Let’s hop straight into five of the biggest developments this week.
1. Chinese CPI y/y fell -0.3%
The Chinese economy experienced deflation of -0.3% in the 12 months to July, a reading that was better than market expectations of -0.4%. This was largely due to base effects coming from the third wave of the COVID-19 pandemic this time last year. The prior month’s reading was a 0% change. Deflation in the backdrop of economic growth is a tacit marker for falling demand and injects renewed cause for concern for the global economy.
2. New Zealand inflation expectations in Q3 rose to 2.83%
In New Zealand, business executives survey expected inflation to fall to 2.83% over the next two years according to a survey conducted this quarter. This was a slight uptick from the same survey last quarter where executives expected a rise of 2.79%. As such, while current and short-term inflation pointers remain elevated, businesses largely expect the RBNZ to have achieved its 1-3% inflation target in two years.
3. US core inflation m/m flat at 0.2% in July
Monthly core inflation in the US remained flat at 0.2% in July, this was in line with market expectations. This shows inflation in the US economy is thawing, with headline CPI y/y coming in at 3.2%, which was below expectations of 3.3%. High interest rates are taking effect and markets are largely factoring in a pause at the next interest rate meeting.
4. Chinese PPI y/y dropped to -4.4%
In China the producer price index was forecasted to drop by -4.1% in July, however the actual reading showed a decline of -4.4%. Both CPI and PPI are in deflationary territory as economic momentum continues to weaken due to lacklustre domestic demand. The PPI reading may put more pressure on the Chinese government to consider fiscal stimulus to soften these declines.
5. US weekly unemployment claims rose to 248K
Weakness is beginning to re-emerge in the US labour market, which has performed exemplary well in recent months. Unemployment claims rose for a second consecutive week after a long streak of falling claims. Unemployment claims rose to 248K, way over the 231K level of market expectations. It is still unclear whether historically high interest rates are hampering business labour absorption or if this is a temporary cyclical adjustment.
Below shows the performance of a range of futures markets we track. Some of these are included within the universe of our multi-strategy hedge fund.

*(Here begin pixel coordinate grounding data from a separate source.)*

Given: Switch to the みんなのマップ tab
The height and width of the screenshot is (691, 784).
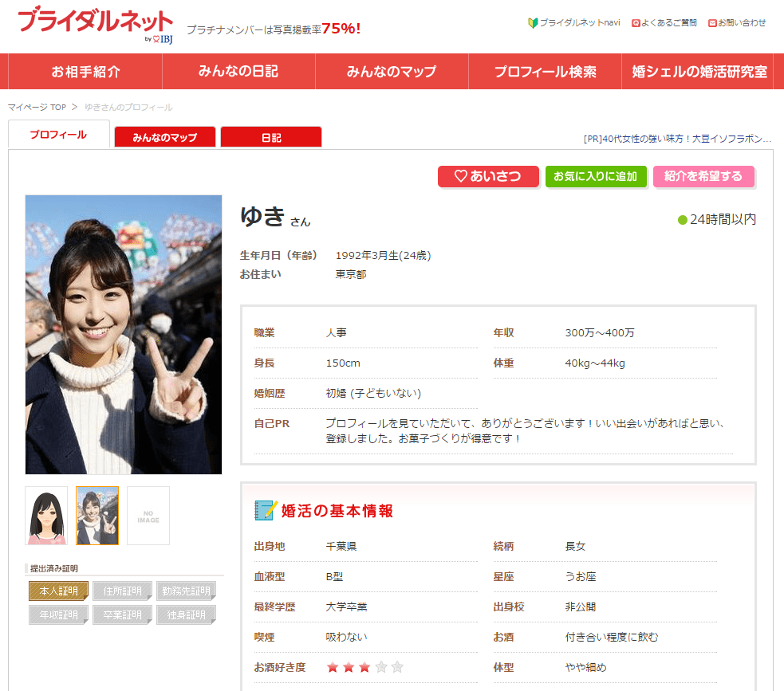Looking at the screenshot, I should [x=165, y=137].
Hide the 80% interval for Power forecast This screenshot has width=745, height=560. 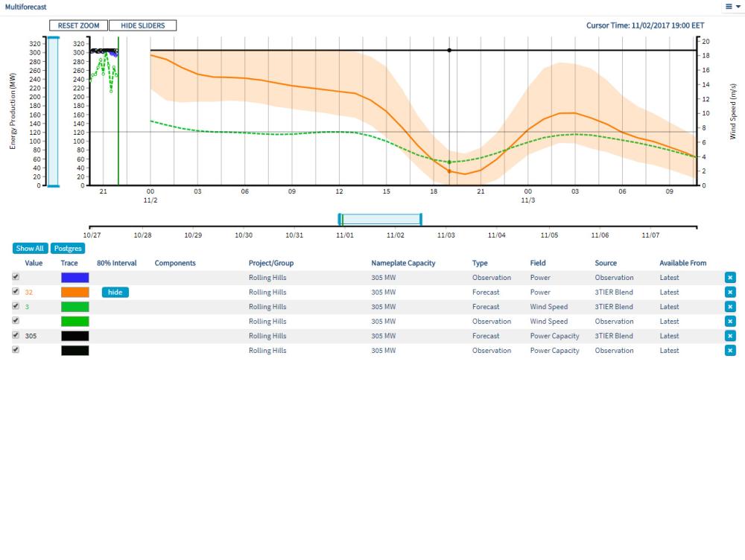point(115,293)
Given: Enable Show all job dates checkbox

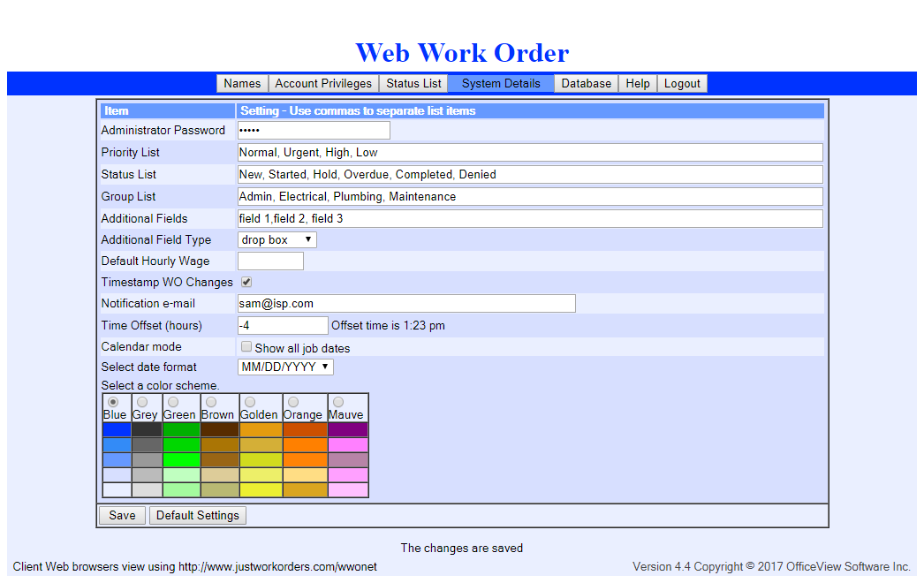Looking at the screenshot, I should [246, 347].
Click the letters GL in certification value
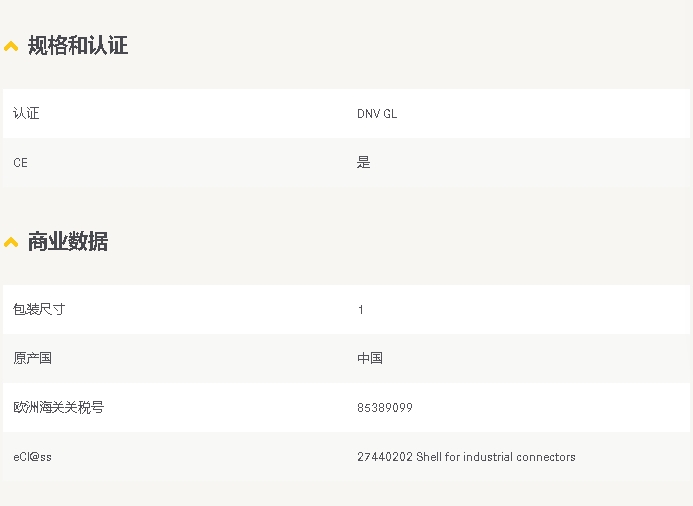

Heating oil, natural gas and other petroleum products extended gains for the week as a squeeze on supply continued. The sanctions on Russia were further exacerbated by the systematic targeting of a Russian oil tanker by a Ukrainian sea drone, leading to fear of potential re-escalation. Moreover, the retaliation by Saudi Arabia to seize an American tanker after its own was confiscated by Washington added to market jitters. Most importantly, unilateral production cuts by Saudi Arabia to the tune of a million barrels a day makes for a perfect storm in the global oil and gas sector.

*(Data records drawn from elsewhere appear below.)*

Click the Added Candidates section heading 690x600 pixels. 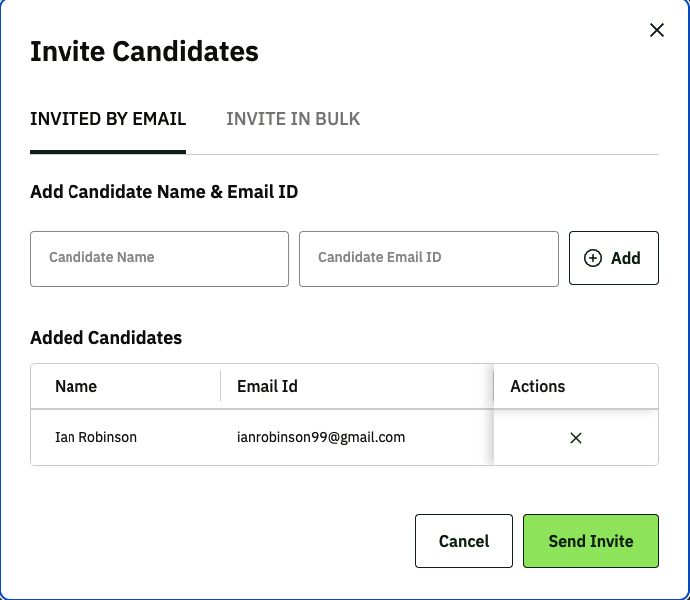[106, 337]
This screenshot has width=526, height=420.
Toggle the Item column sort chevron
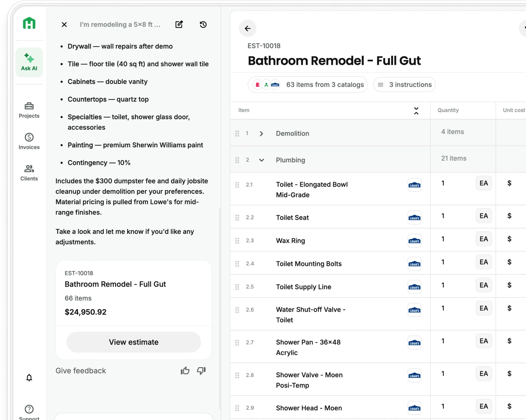point(416,110)
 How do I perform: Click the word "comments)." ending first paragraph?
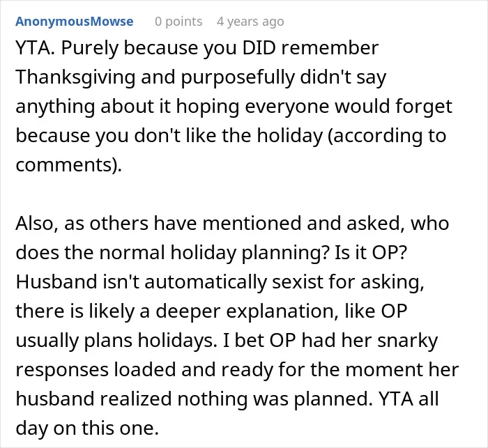[x=69, y=165]
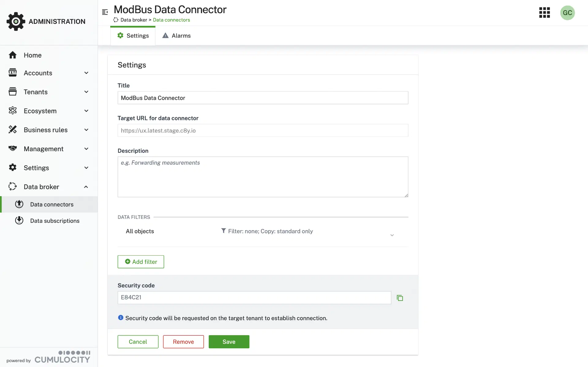Click the Data connectors upload icon
The height and width of the screenshot is (367, 588).
(x=19, y=204)
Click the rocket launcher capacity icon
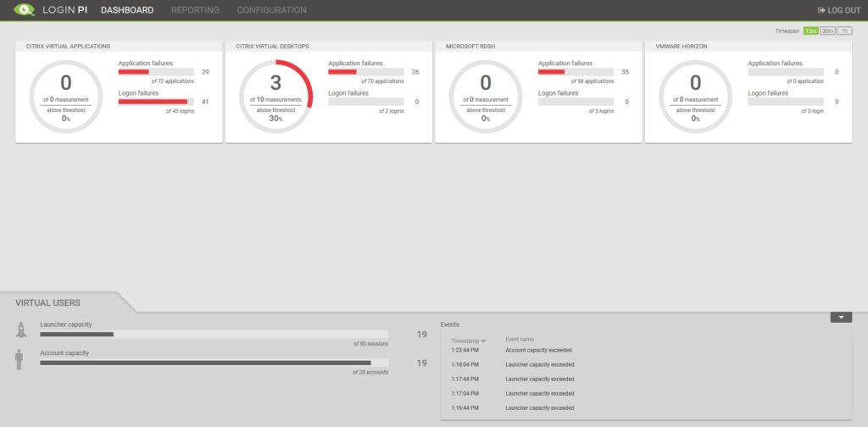 21,330
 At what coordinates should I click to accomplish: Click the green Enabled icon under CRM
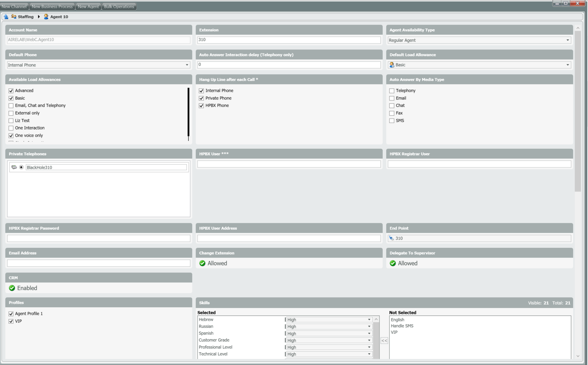click(x=12, y=288)

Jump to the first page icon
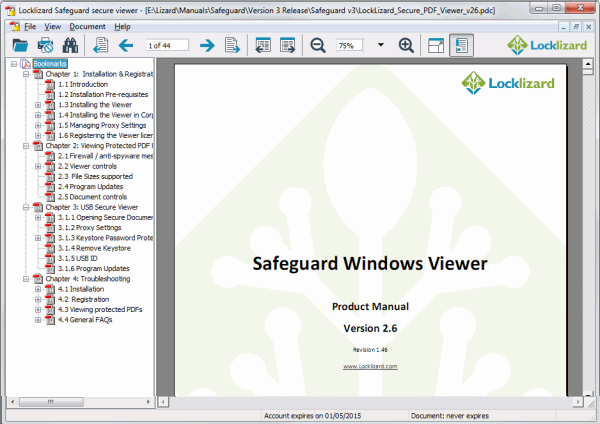coord(100,45)
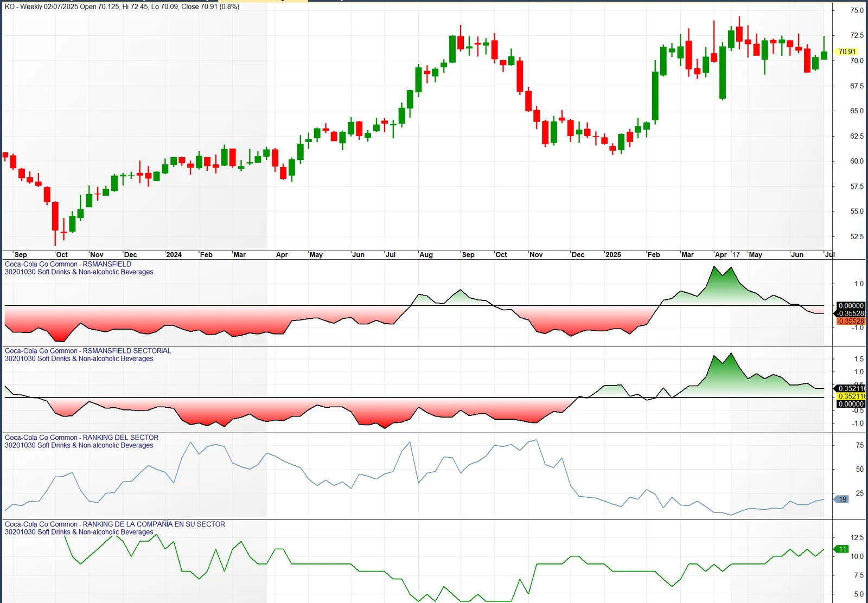Click the 75.0 level on the price axis

857,10
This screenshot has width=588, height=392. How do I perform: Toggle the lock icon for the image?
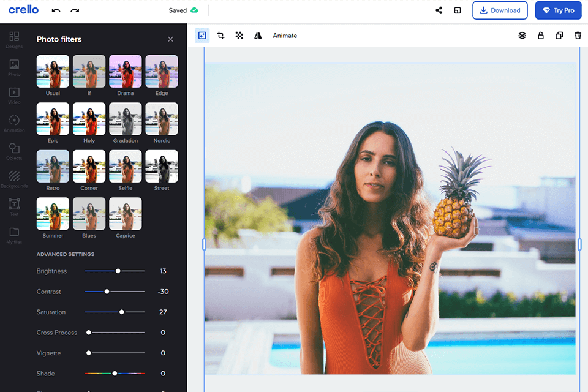pyautogui.click(x=540, y=36)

Wheat and corn were the biggest movers after Russia targeted Ukrainian grain loading facilities at the Izmail port in an effort to enforce its blockade of Ukraine, thereby cutting any possibility of Ukrainian grains entering markets. Moreover, the explosion of grain silos in Turkey created a market rush for grains. Copper fell as data from China renewed fear of a global recession.
Here is the week’s heatmap for the largest companies in the ASX.

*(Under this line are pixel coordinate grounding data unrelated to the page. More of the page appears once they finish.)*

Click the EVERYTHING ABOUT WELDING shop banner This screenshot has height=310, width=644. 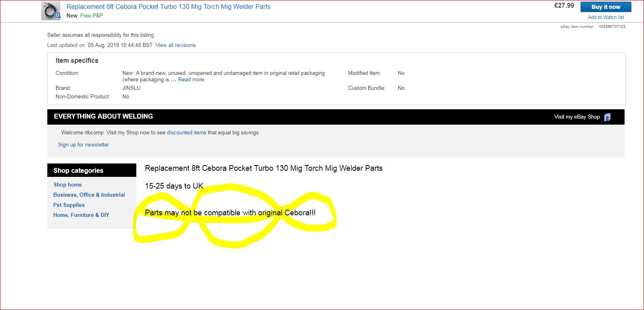pyautogui.click(x=103, y=117)
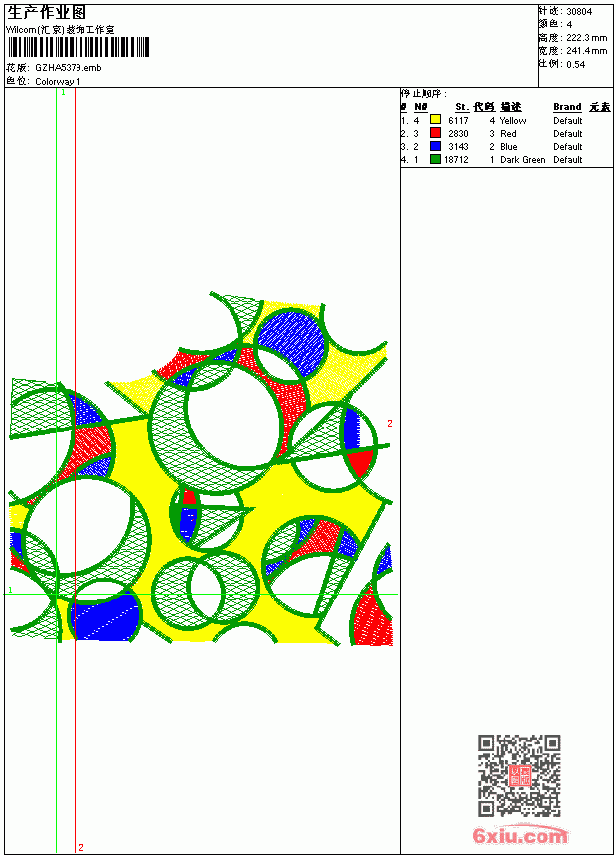Viewport: 616px width, 855px height.
Task: Click the red marker label 2 at bottom
Action: (x=81, y=847)
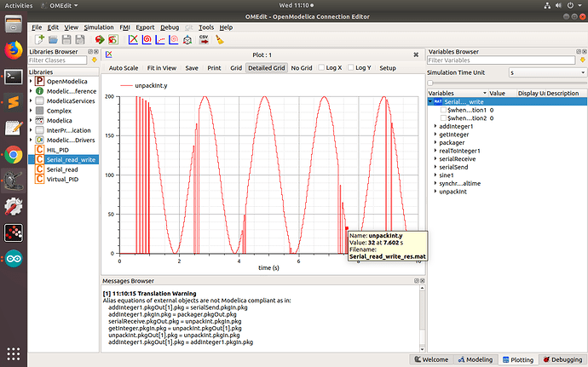The width and height of the screenshot is (588, 367).
Task: Click the Auto Scale button
Action: coord(124,67)
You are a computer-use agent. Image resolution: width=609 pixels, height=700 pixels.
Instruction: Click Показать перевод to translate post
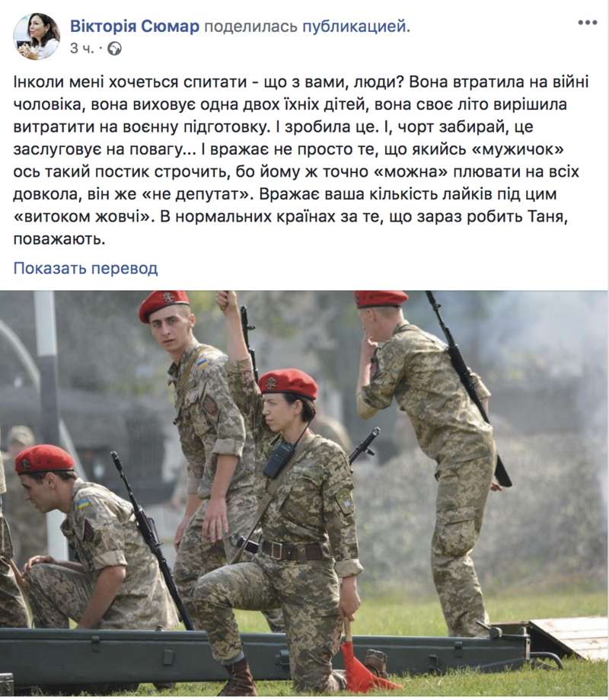[x=86, y=268]
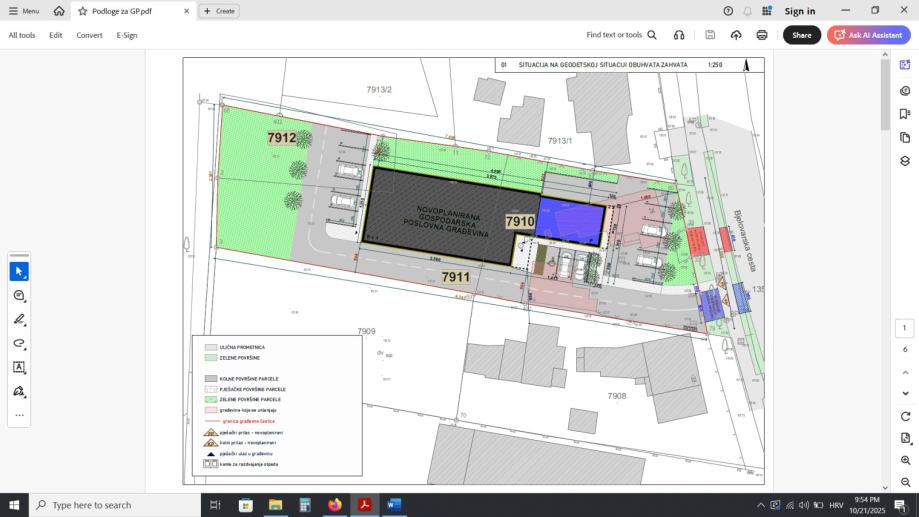Launch Ask AI Assistant
Viewport: 919px width, 517px height.
tap(869, 35)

The ASX rebounded with a big bang this week, recouping some of last week’s losses. Financials were the biggest gainers with NAB, CBA and WBC doing most of the heavy lifting. It was a seesaw for miners with BHP and FMG holding steady while RIO sold off sharply on weak demand for copper. Iron ore has drifted sideways to lower which has made it difficult for the big miners to get a bid. Health technology stocks were the biggest losers of the week with RMD leading the rout with a -19.5% sell-off. JHX and BLD performed exceptionally well with BLD reporting solid FY23 numbers.
Below shows our proprietary trend-following barometer which captures the number of futures contracts within our universe hitting new short and long-term trends.
*Historically there is a positive correlation between the number of constituents experiencing both short and long-term trends and the performance of the strategy.